Quand j’arrive là-bas accompagné de deux amis, en janvier 1993, on achète des toits, des vêtements usagés, qu’on distribue à certains refoulés du Shaba. À ma grande surprise, lorsque je retourne à Kinshasa pour reprendre mon travail, des amis, des gens du pouvoir m’interpellent pour me demander pourquoi et au nom de qui j’ai fait ce que je viens de faire. Je suis éberlué, mais eux me considéraient toujours comme un membre du MPR.

Il faut dire qu’à l’époque du discours de libéralisation de Mobutu, moi et d’autres jeunes avions été invités à une réunion de cet ancien parti unique, où on nous demandait de prendre la succession des anciens barons, comme gage au peuple. Certains avaient accepté, moi qui partais, je n’avais pas donné ma réponse. À mon retour, ils m’avaient gardé dans leur fichier...

En Belgique mes amis continuaient à récolter des dons. Tout ça nous amène en 1994, où les amis m’envoient quelqu’un avec des moyens pour poser le deuxième acte. On s’organise pour descendre au Kasaï. Pendant que nous étions en train de distribuer des vêtements, des médicaments, on se fait interpeller et on se fait arrêter. On reste à l’arrêt quelque temps... deux mois. Ma femme s’inquiète, à Kinshasa, elle fait intervenir son père, qui est professeur d’université et qui connaît du monde.

Il va au ministère de l’Intérieur, où on finit par lui répondre : « Le mari de votre fille, c’est un trouble-fête, il a convoyé des armes au Kasaï et il a été arrêté. » Il intervient pour que je sois relâché avec mes amis.

Je suis rentré à la Banque, et là je me suis posé des questions : fallait-il que ça continue comme ça ? Alors je vais faire une demande d’adhésion au parti du principal opposant, en me disant que c’est la seule façon pour moi de faire connaître ce que je suis en train de faire, et s’il m’arrive encore quelque chose, avec ce parti qui est l’un des plus puissants du pays, qui est connu et reconnu nationalement et internationalement, au moins il ne pourra rien m’arriver de pire.

VACARME : Donc tu es entré en politique pour pouvoir continuer à mener à bien des projets humanitaires ?

**VOTRE TÂCHE**
Recopiez le passage du texte étudié allant de « Quand j’arrive là-bas » jusqu'à « membre du MPR. », en substituant « février » à « janvier ». Les items n'ont aucun lien avec le texte étudié.

**DONNÉES À ANALYSER**
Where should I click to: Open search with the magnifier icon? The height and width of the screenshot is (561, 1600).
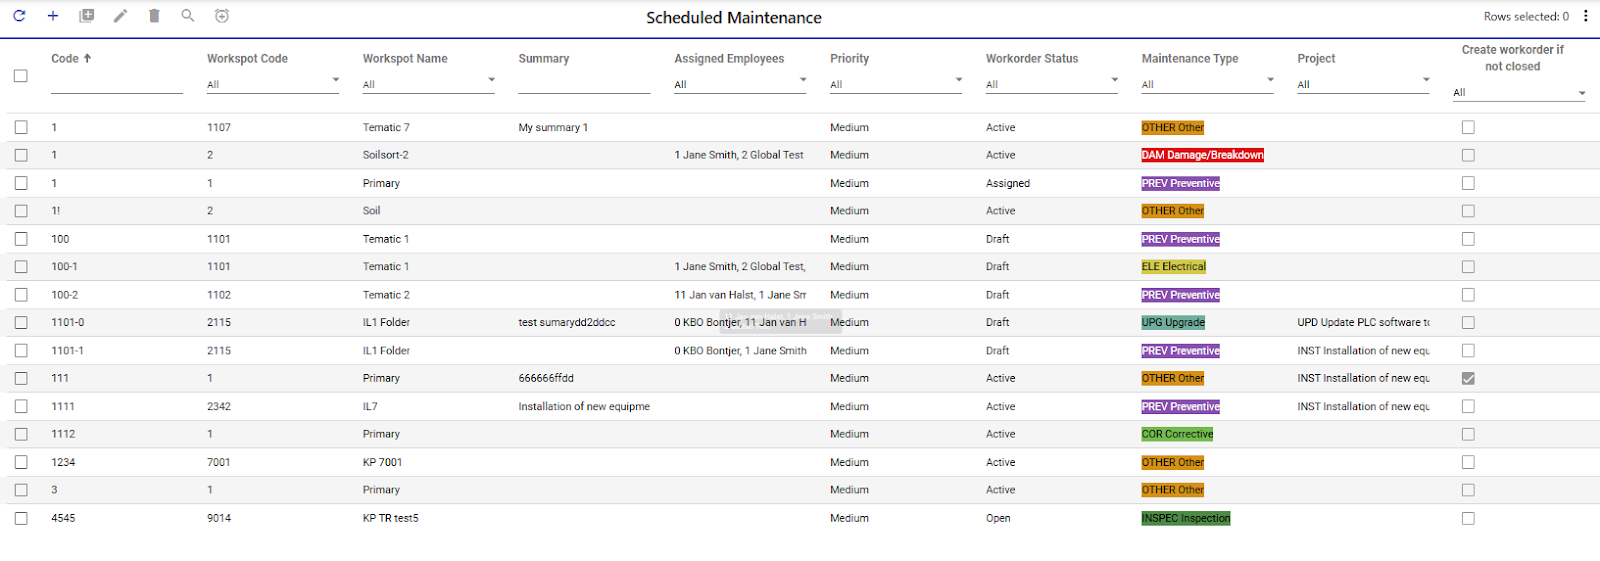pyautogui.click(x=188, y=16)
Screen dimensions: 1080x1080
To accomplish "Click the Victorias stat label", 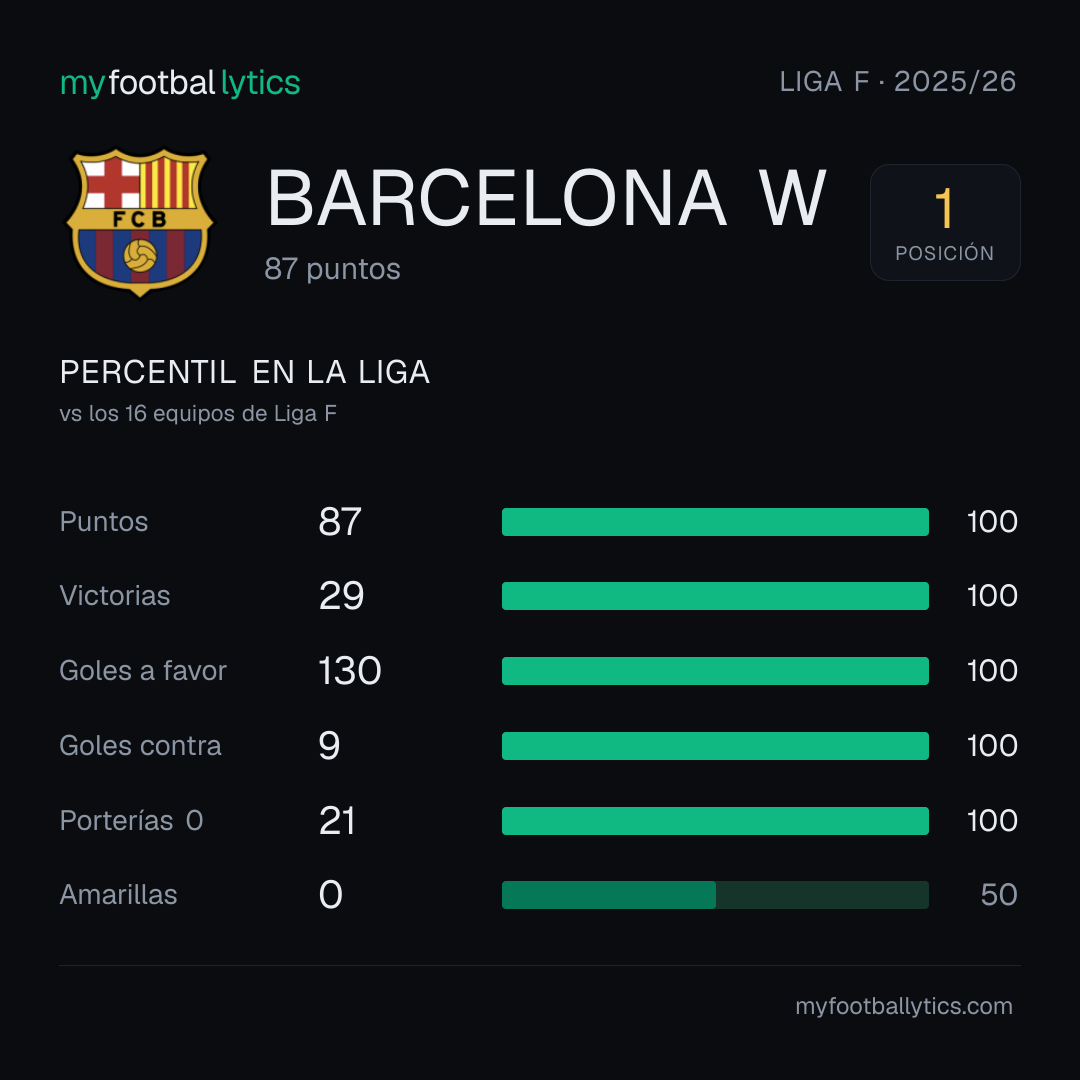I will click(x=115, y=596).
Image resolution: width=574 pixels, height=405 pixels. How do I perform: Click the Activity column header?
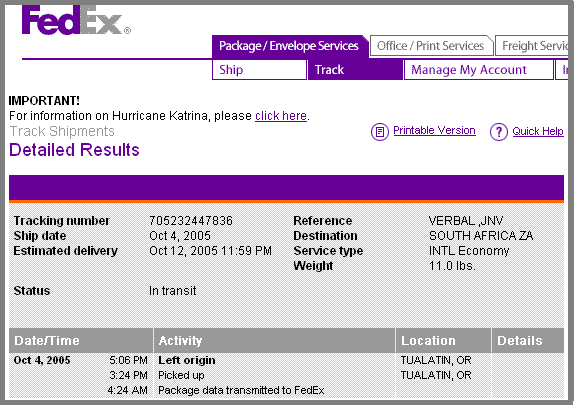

**RÉPONSE RÉDIGÉE**
Quand j’arrive là-bas accompagné de deux amis, en février 1993, on achète des toits, des vêtements usagés, qu’on distribue à certains refoulés du Shaba. À ma grande surprise, lorsque je retourne à Kinshasa pour reprendre mon travail, des amis, des gens du pouvoir m’interpellent pour me demander pourquoi et au nom de qui j’ai fait ce que je viens de faire. Je suis éberlué, mais eux me considéraient toujours comme un membre du MPR.